**PROBLEM DESCRIPTION:** Please convert the lines from the one with "Task: Switch to the third photo carousel dot" through the end of the listing into a numbered list, skipping any blank lines. Leave the pictures out of your answer.

-- begin --

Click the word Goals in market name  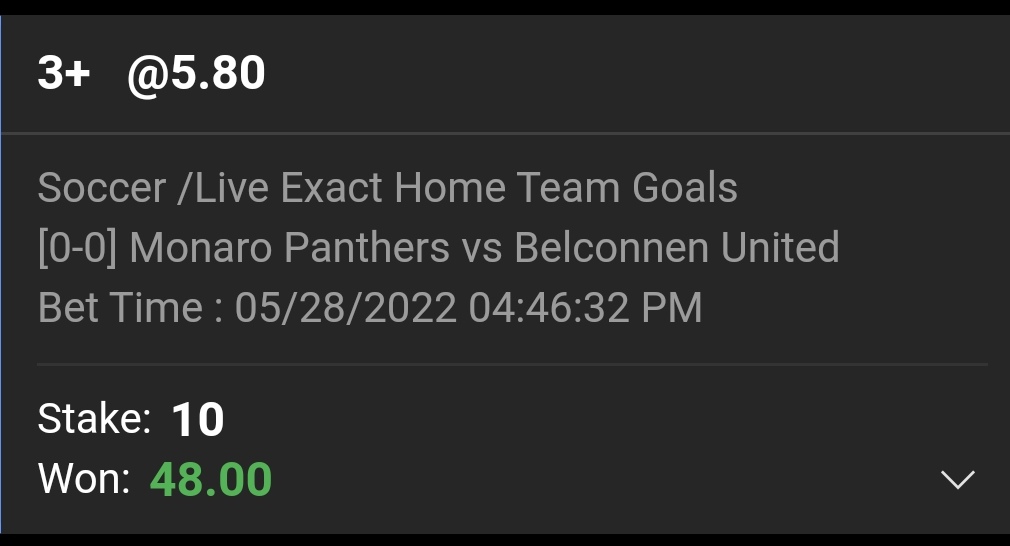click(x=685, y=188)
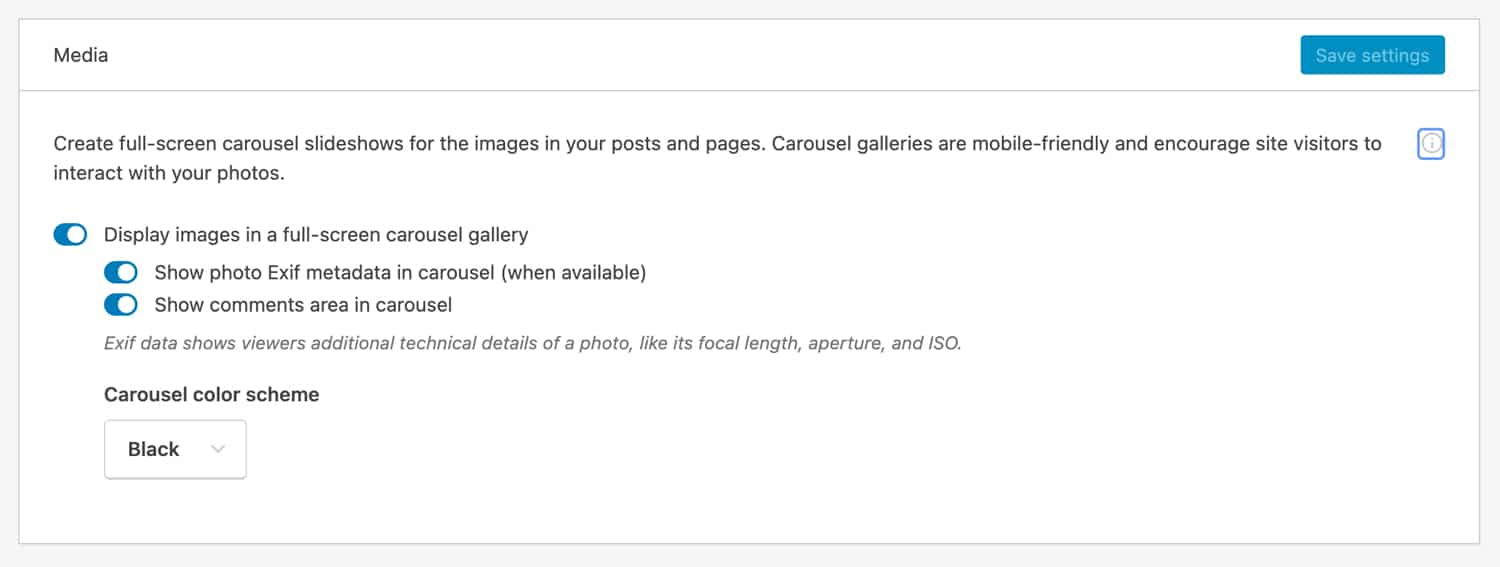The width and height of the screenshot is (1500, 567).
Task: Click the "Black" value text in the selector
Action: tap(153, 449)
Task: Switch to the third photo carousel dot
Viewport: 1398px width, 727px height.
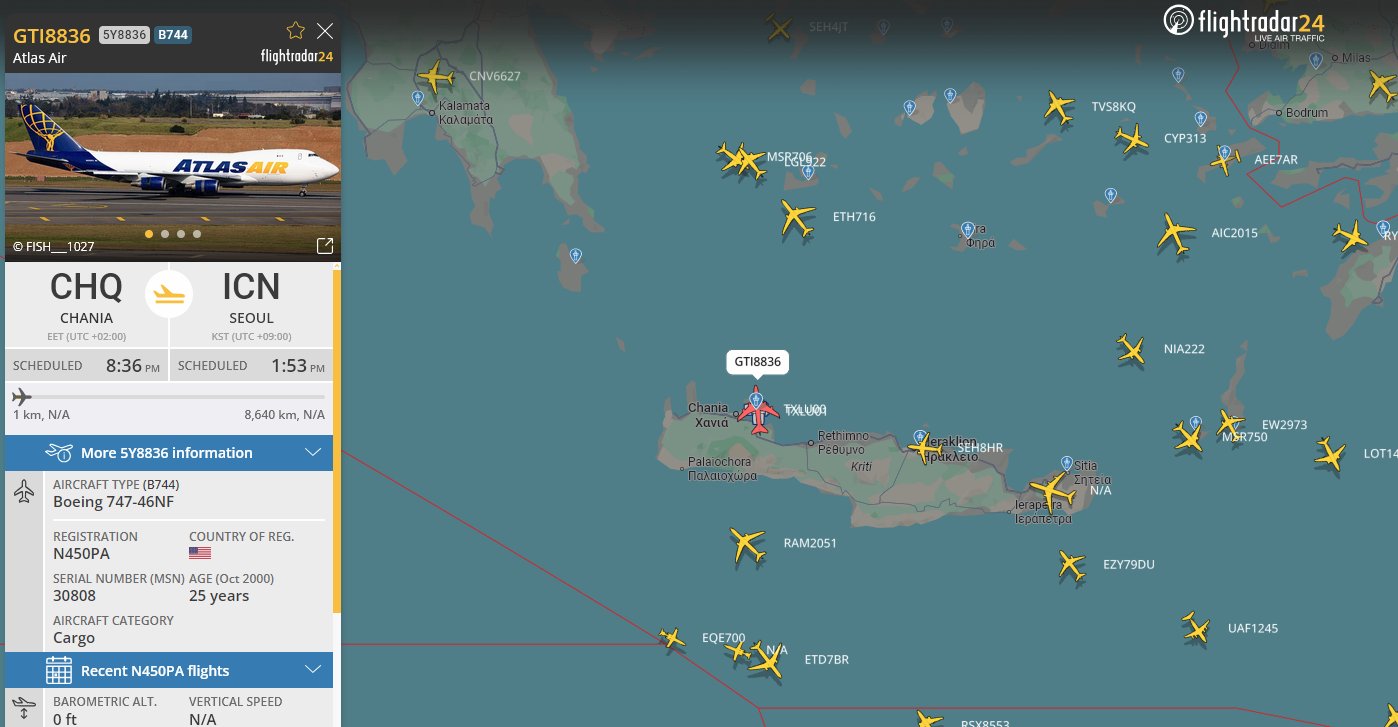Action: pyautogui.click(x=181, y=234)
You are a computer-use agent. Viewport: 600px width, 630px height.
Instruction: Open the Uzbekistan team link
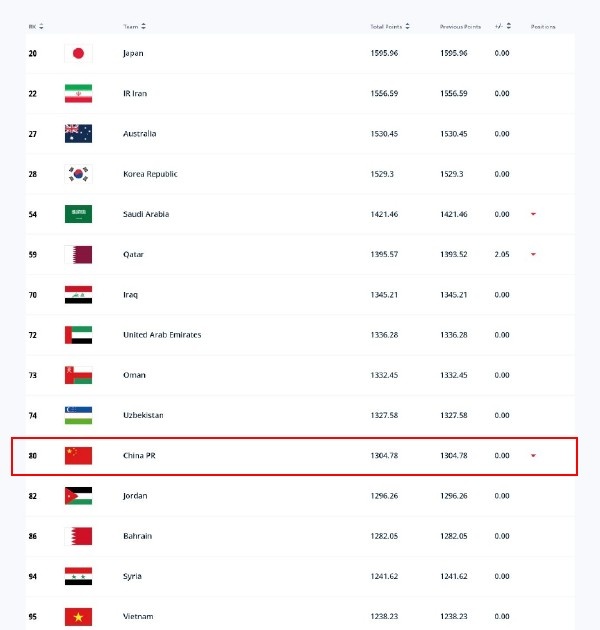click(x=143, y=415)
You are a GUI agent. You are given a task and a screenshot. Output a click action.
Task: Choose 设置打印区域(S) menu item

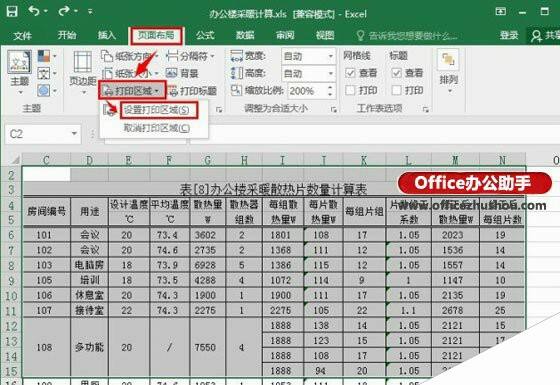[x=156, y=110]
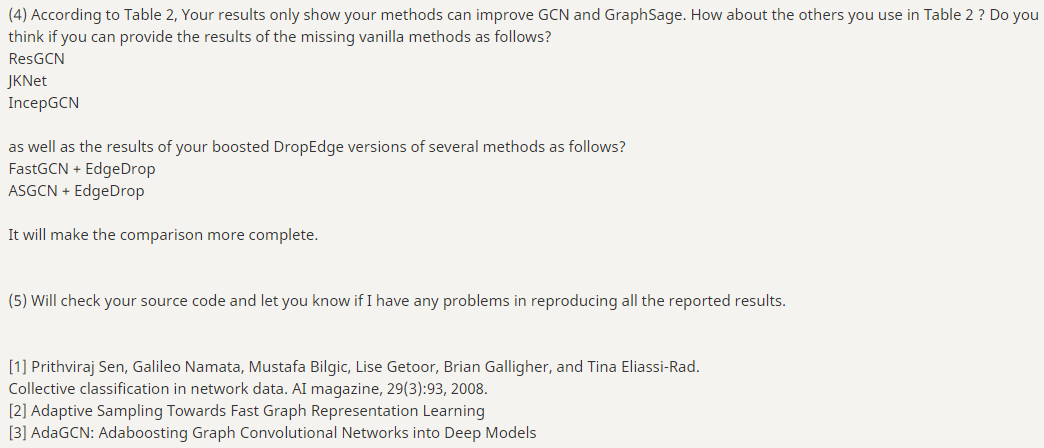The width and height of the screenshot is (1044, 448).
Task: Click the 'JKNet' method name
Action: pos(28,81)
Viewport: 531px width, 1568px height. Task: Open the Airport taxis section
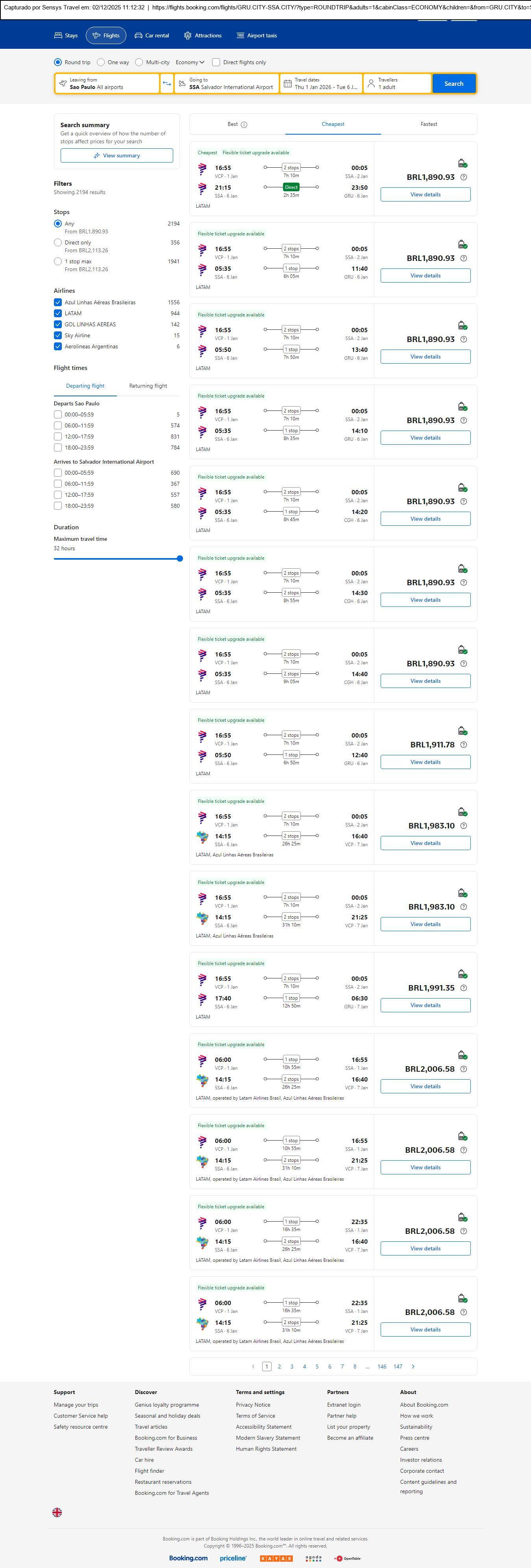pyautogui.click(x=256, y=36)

-- end --

**RESULT OF THIS TASK:**
1. Task: Switch to the third photo carousel dot
2. Viewport: 1398px width, 727px height.
3. Action: pyautogui.click(x=181, y=234)
4. You are a computer-use agent. Viewport: 600px width, 630px height.
5. Instruction: Open the Uzbekistan team link
6. click(x=143, y=415)
7. You are a GUI agent. You are given a task and a screenshot. Output a click action.
8. Task: Choose 设置打印区域(S) menu item
9. [x=156, y=110]
10. The width and height of the screenshot is (1044, 448).
11. Task: Click the 'JKNet' method name
12. Action: pos(28,81)
13. Viewport: 531px width, 1568px height. Task: Open the Airport taxis section
14. pyautogui.click(x=256, y=36)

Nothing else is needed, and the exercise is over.